After walking the grounds I sat for a long while on the bench behind Golgotha. Around me the forest floor was covered in daffodils and crocuses and the sun was warm enough to offset the cool breeze. It was quiet and I was completely alone. I looked over toward the rebuilt chapel and the Grotto of Mary the Mother of Sorrows that Bronislaus tore apart and rebuilt several times over his life. Finally, I looked up at the crucification.
“You brought me out here,” I thought as I looked towards Jesus’ back. “You brought me here cause this is where I came from, right? This crazy beautiful story of patch worked attempts at holiness.
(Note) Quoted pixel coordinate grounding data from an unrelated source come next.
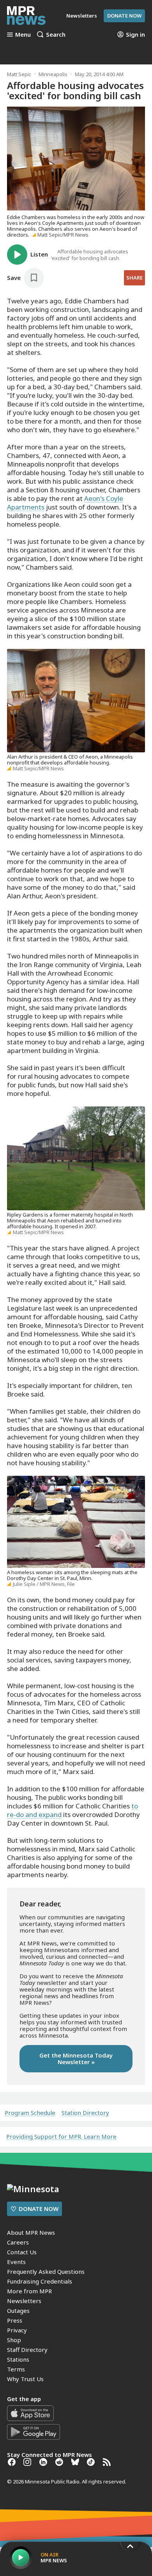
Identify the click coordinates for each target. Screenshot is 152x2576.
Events (16, 2262)
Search (55, 34)
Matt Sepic (19, 74)
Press (14, 2320)
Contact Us (22, 2252)
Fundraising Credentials (39, 2281)
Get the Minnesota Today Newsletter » (76, 2058)
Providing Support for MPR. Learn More (61, 2136)
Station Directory (85, 2112)
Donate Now (124, 15)
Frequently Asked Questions (46, 2271)
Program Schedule (30, 2112)
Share (134, 277)
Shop (14, 2340)
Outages (18, 2310)
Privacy (17, 2330)
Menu (23, 34)
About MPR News (31, 2232)
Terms (16, 2369)
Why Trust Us (25, 2379)
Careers (18, 2242)
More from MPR (29, 2291)
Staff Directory (27, 2349)
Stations (18, 2359)
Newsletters (24, 2301)
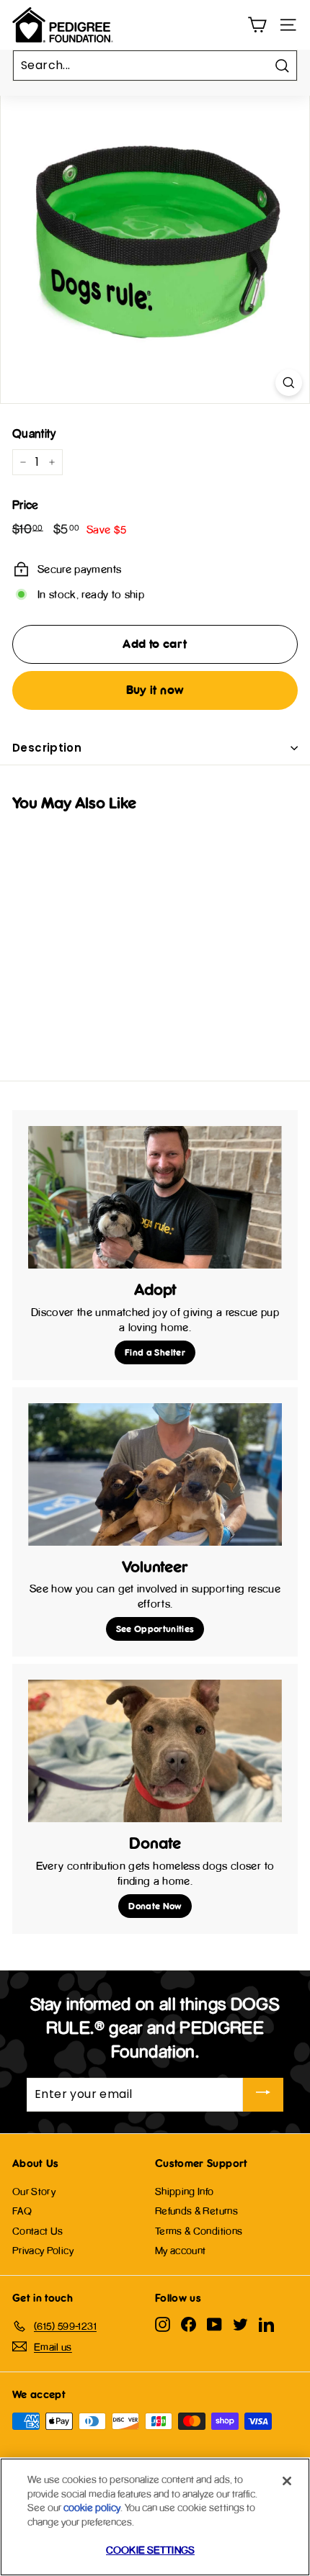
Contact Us (37, 2231)
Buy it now (155, 690)
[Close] (287, 2481)
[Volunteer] (155, 1474)
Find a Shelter (155, 1352)
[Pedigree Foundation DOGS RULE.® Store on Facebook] (188, 2324)
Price (25, 504)
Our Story (34, 2191)
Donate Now (155, 1905)
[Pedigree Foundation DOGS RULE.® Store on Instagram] (162, 2324)
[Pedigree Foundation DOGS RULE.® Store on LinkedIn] (266, 2324)
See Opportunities (155, 1628)
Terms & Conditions (198, 2231)
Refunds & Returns (196, 2211)
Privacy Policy (43, 2250)
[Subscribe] (263, 2095)
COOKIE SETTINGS (150, 2550)
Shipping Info (184, 2191)
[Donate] (155, 1751)
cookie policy (91, 2507)
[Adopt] (155, 1197)
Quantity (34, 433)
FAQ (22, 2211)
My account (180, 2250)
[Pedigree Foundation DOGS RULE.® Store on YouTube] (214, 2324)
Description (46, 747)
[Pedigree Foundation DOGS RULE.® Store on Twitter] (240, 2324)
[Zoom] (288, 382)
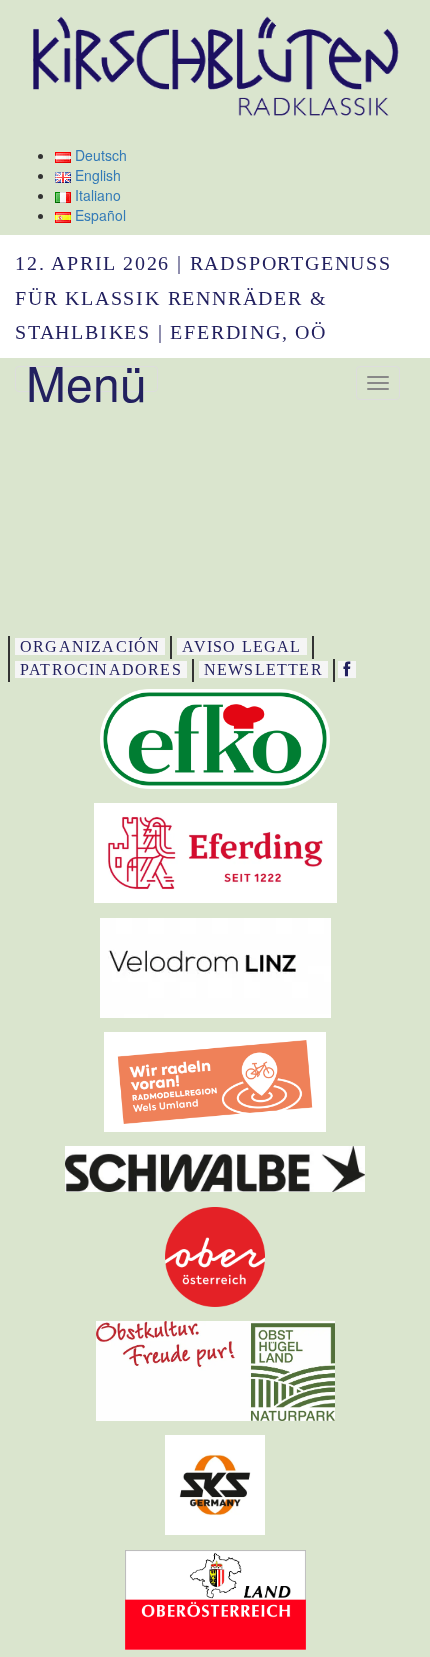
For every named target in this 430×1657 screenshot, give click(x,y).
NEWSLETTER (263, 669)
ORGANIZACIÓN (90, 646)
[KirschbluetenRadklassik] (347, 669)
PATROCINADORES (101, 669)
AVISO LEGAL (241, 646)
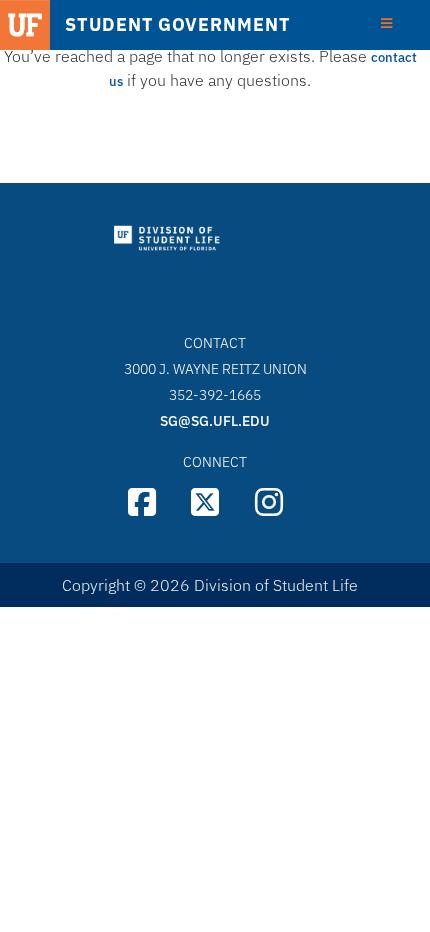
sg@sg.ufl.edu (215, 421)
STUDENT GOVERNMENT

This story that includes pain but also includes the promise that resurrection is not only possible but inevitable.”
A teacher of mine says, “The pain you don’t transform, you transmit.”
The salvation story is one of transformation where we’re not called to simply believe a set of doctrines, we’re called to actually transform our egotism, our need for power and control, our resentments and greed - all those things that keep us from enacting God’s liberating love. Transform and be of use in love. “The entire law is fulfilled by keeping this one commandment: to love your neighbor as yourself.” (Gal 5:14, NIV) If we don’t transform our pain, our grief we certainly can’t love our neighbor well. We have clear and recent examples of that.
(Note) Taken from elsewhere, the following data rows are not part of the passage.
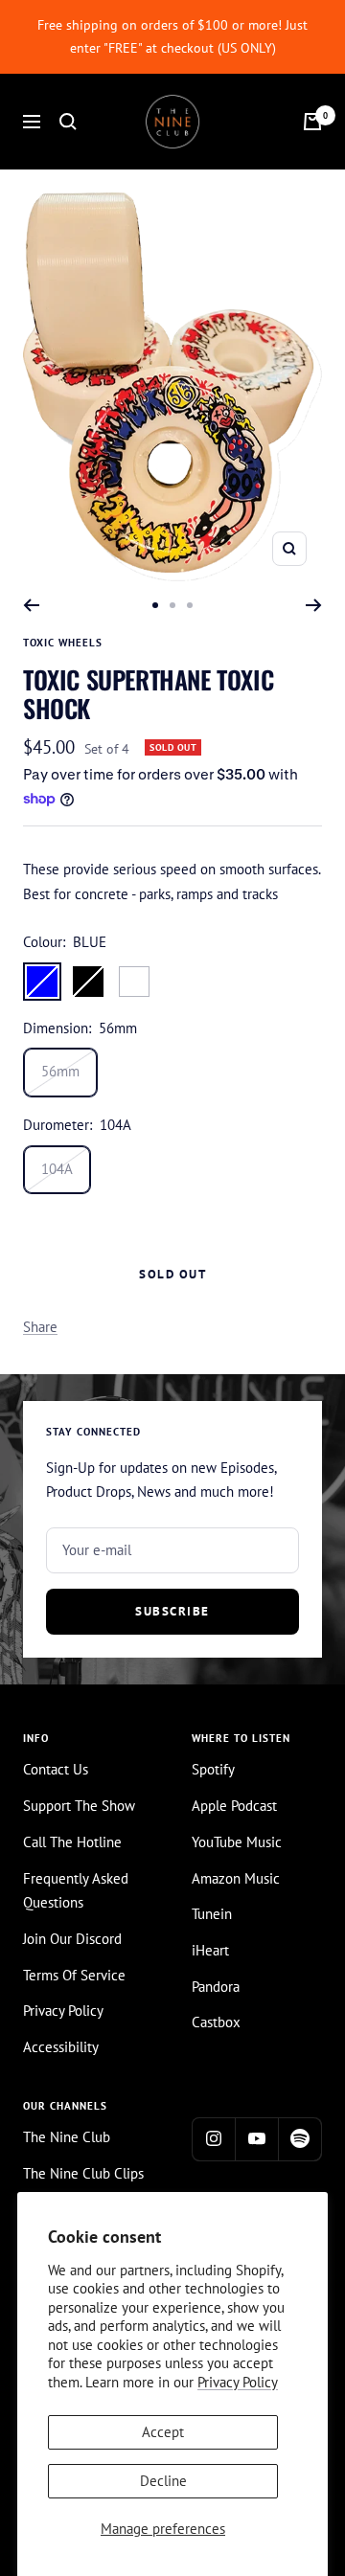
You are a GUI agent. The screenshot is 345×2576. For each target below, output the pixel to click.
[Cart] (312, 121)
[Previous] (31, 605)
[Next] (314, 605)
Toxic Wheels (63, 642)
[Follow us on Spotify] (299, 2138)
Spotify (213, 1769)
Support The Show (79, 1805)
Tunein (212, 1914)
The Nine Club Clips (83, 2173)
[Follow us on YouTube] (256, 2138)
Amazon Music (236, 1878)
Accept (163, 2432)
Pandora (216, 1986)
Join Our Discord (72, 1939)
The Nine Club (66, 2137)
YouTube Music (237, 1842)
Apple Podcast (234, 1805)
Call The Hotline (72, 1842)
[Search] (68, 121)
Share (40, 1327)
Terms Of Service (74, 1975)
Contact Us (55, 1769)
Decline (163, 2481)
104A (57, 1169)
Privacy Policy (237, 2382)
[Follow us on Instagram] (213, 2138)
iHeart (210, 1950)
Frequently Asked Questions (75, 1890)
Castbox (216, 2022)
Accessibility (61, 2047)
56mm (60, 1071)
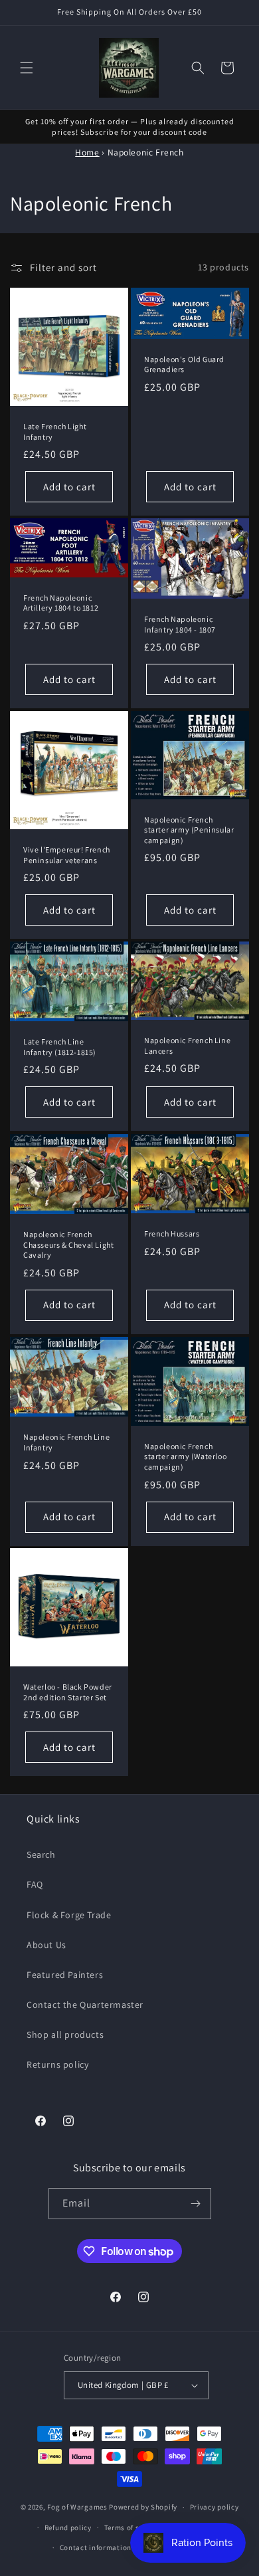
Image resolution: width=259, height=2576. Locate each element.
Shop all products (65, 2034)
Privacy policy (214, 2507)
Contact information (95, 2547)
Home (87, 152)
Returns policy (57, 2064)
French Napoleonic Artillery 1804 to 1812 (60, 603)
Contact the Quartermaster (85, 2005)
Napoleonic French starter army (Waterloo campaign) (185, 1455)
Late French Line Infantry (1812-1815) (59, 1047)
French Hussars (171, 1233)
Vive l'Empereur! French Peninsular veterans (66, 854)
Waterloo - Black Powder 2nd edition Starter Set (67, 1692)
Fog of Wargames (77, 2507)
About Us (46, 1945)
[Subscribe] (196, 2203)
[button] (26, 67)
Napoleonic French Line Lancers (187, 1045)
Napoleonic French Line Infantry (66, 1442)
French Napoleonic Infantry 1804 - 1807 (180, 624)
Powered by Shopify (143, 2507)
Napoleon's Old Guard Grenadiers (184, 364)
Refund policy (68, 2527)
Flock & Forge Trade (69, 1915)
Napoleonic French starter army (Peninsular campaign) (189, 830)
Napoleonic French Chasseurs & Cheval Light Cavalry (68, 1244)
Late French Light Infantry (54, 431)
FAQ (35, 1884)
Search (41, 1854)
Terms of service (132, 2527)
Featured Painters (65, 1975)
And here transformation was all around me. The burned down chapel converted to an open air shrine. Grandma’s porcelain unwanted birds becoming St.Francis’ beloved friends. The communion wine bottle turned into stained glass. And me, even me, an angry ex-evangelical going on pilgrimage to find that everything belongs exactly because everything in some way finds its way to transformation, if only in death. But just as Jesus came to live and not to simply die, so too we are here to live. To live and to love one another. To build our own sacred, ridiculous altar to hope pieced together with bits and bobbles in the form of our lives.
Ok, let’s try this again…
“I am from a place where junk is repurposed for Beauty and hearts are resourced with silence. I am from a place where God is endlessly knowable and mystery is welcome. I am from a place where the story is in the living and not in the dying. Where change is possible even in those of us most addicted to our selves. I am from a Love so big that a man would spend his life building and rebuilding an altar out of rock and scraps to create a Holy landscape out in the middle of nowhere but for a few wandering pilgrims.
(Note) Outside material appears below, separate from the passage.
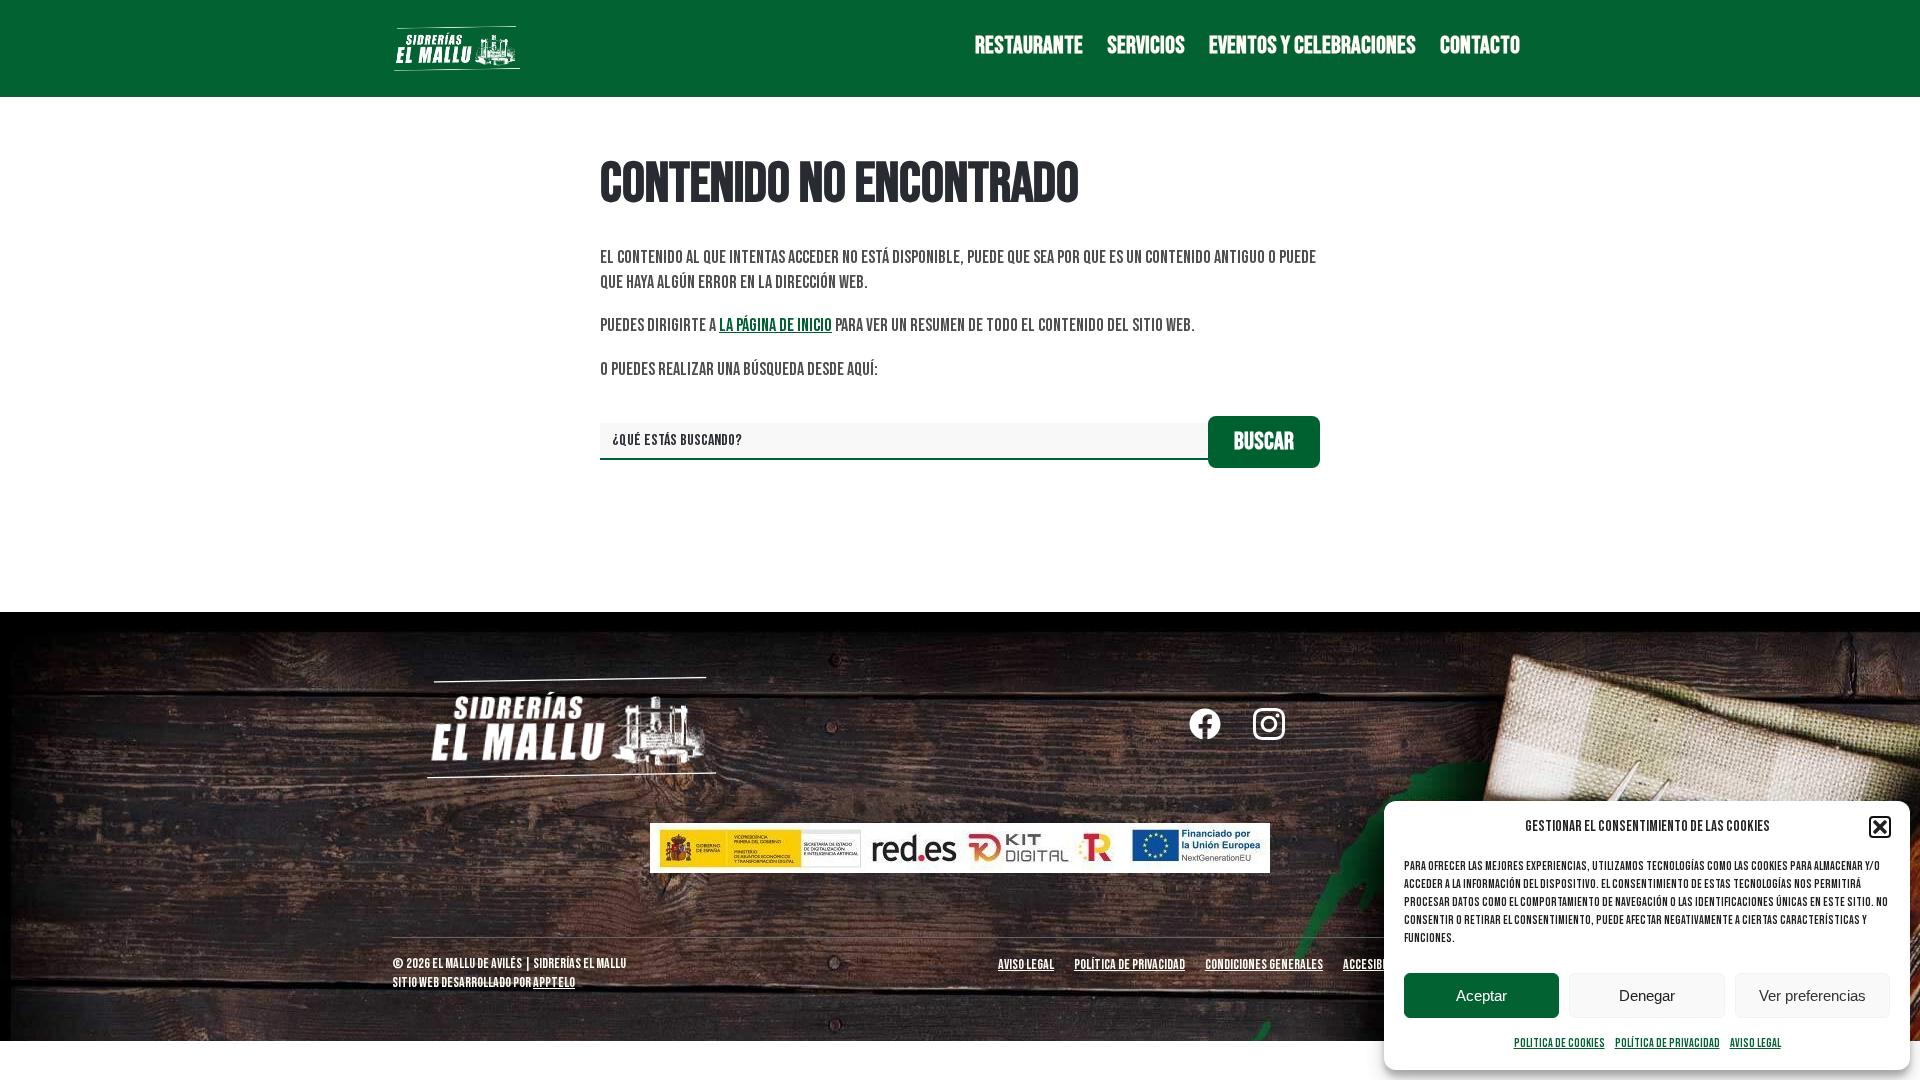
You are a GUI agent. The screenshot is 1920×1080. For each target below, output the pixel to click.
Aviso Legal (1755, 1043)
I am also from honeysuckle and wild raspberries. From catching tadpoles in creek beds. I am from feeling inadequate and loved at the same time. I am from a family steeped in traditions that don’t all work, but that’s ok because I am also from a family that once broke down in a station wagon in Ohio on their own pilgrimage to come see me in a college play. I am from generosity and deep friendships. I am from all night dinner parties and rock and roll music. And I am from grief and shame as well as an indescribable legacy of love and sacrifice.”
I sit for a while longer in the silence and breathe in the sweet fragrance of hyacinth. I don’t want to leave that bench and the sun and the cool breeze, but my memory has been gifted back to me and I’m ready to go home.
May this Holy Week remind you where you’ve come from and may it be a blessing.